David Drucker of the Washington Examiner explains how Republicans in Congress are causing problems for themselves in addressing the Affordable Care Act.

Congressional Republicans, on the precipice of repealing and replacing Obamacare, are facing a familiar and stubborn foe: themselves.

Infighting ensued immediately Tuesday as House and Senate Republicans dissected for the first time the American Health Care Act, the GOP vehicle for replacing former President Barack Obama’s signature law.

President Trump and Republican leaders made the case for the AHCA and warned conservative opponents not to stand in the way. Insurgent Republicans, deriding the bill as “Obamacare lite,” said they had the votes to block it and vowed to do so absent major changes.

The intraparty warfare was characteristic of congressional Republicans during the Obama years, and responsible for sinking some of the best deals the GOP could have hoped to achieve with so liberal a Democrat.

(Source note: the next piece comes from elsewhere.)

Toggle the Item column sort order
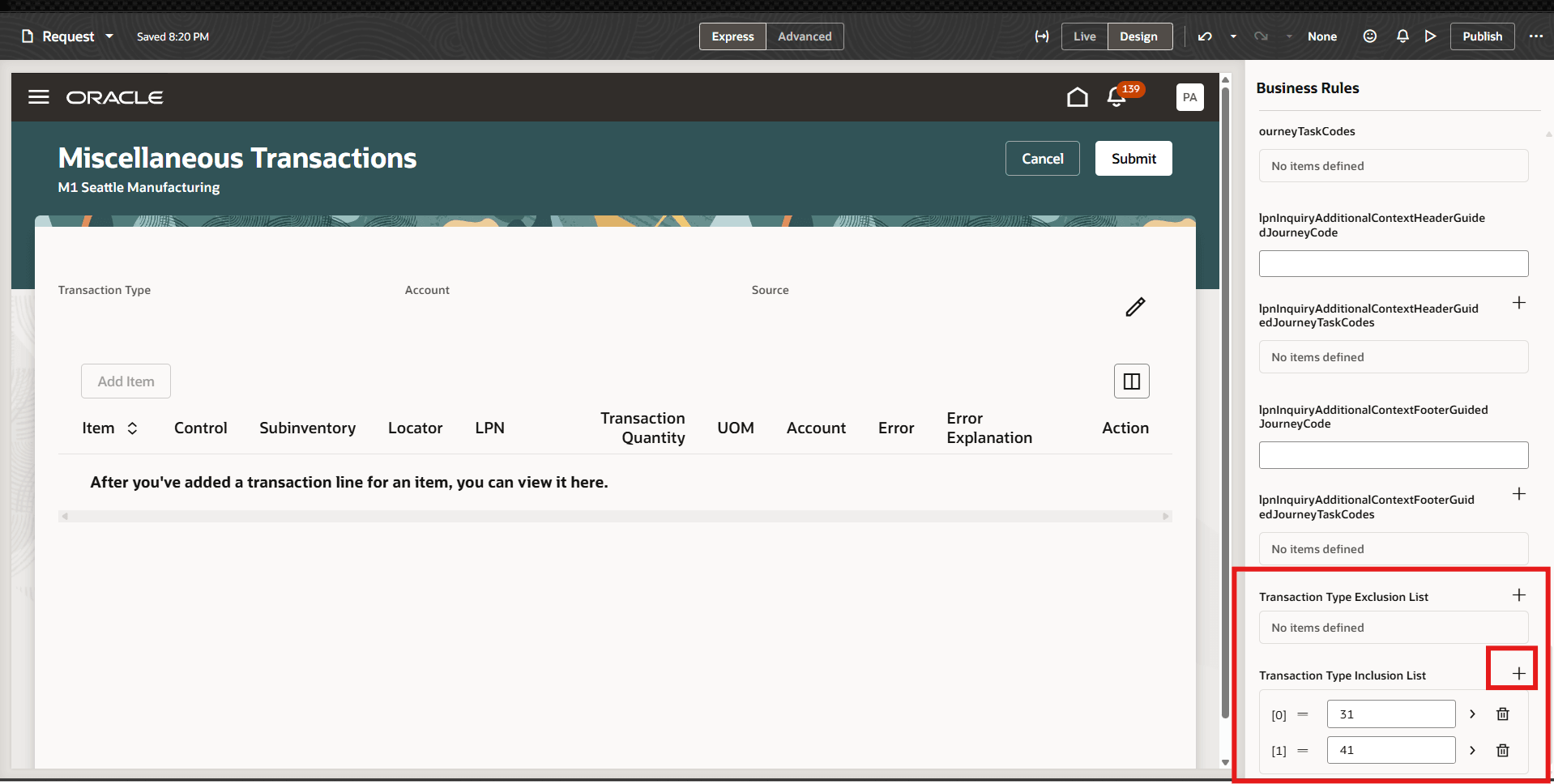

Now, once again, this time with a Republican in the White House, Republicans are threatening to stand in their own way and block themselves from an incremental policy victory and potentially major political win.

“We are divided. We have to admit, we are divided on replacement,” Sen. Rand Paul, R-Ky., who opposes the administration/GOP leadership bill, told reporters during an afternoon news conference. “We are united on repeal but we are divided on replacement.”